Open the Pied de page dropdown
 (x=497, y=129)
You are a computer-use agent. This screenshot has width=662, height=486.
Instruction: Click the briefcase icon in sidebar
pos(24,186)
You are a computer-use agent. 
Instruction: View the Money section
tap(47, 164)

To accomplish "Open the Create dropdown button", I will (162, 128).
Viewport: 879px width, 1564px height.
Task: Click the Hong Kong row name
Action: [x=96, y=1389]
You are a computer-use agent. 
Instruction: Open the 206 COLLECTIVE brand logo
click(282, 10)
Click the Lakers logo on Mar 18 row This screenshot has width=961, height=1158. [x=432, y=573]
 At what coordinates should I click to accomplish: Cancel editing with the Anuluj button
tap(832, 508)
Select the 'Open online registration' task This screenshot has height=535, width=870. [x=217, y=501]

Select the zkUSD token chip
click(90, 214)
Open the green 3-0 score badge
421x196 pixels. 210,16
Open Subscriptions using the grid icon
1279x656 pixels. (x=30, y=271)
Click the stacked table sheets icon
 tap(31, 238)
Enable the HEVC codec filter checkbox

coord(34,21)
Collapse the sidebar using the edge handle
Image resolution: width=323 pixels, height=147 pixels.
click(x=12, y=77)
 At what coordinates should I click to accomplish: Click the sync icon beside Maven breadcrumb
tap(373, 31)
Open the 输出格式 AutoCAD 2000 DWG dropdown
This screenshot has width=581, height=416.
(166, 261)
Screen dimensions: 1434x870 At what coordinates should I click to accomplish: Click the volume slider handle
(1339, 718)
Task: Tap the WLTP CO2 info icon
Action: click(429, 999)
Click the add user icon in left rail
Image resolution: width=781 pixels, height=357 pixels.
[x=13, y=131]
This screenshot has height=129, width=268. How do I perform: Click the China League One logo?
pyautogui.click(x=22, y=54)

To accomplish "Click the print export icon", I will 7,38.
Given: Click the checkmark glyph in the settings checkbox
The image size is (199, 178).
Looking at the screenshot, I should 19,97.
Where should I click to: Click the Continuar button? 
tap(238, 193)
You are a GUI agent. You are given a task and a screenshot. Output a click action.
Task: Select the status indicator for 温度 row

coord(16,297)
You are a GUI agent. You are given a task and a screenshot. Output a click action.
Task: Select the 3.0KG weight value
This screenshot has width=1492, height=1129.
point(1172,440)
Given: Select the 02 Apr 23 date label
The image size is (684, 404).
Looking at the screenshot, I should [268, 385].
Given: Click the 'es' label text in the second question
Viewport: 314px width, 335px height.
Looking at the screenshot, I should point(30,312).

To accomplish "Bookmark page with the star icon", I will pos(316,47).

- **Short exercise**
Pick out every line in the items above that contains the word "Open" and copy each of those lines in full.

- **Solution**
Open the Pied de page dropdown
To accomplish "Open the Create dropdown button", I will (162, 128).
Instruction: Open the 206 COLLECTIVE brand logo
Select the 'Open online registration' task This screenshot has height=535, width=870. [x=217, y=501]
Open the green 3-0 score badge
Open Subscriptions using the grid icon
Open the 输出格式 AutoCAD 2000 DWG dropdown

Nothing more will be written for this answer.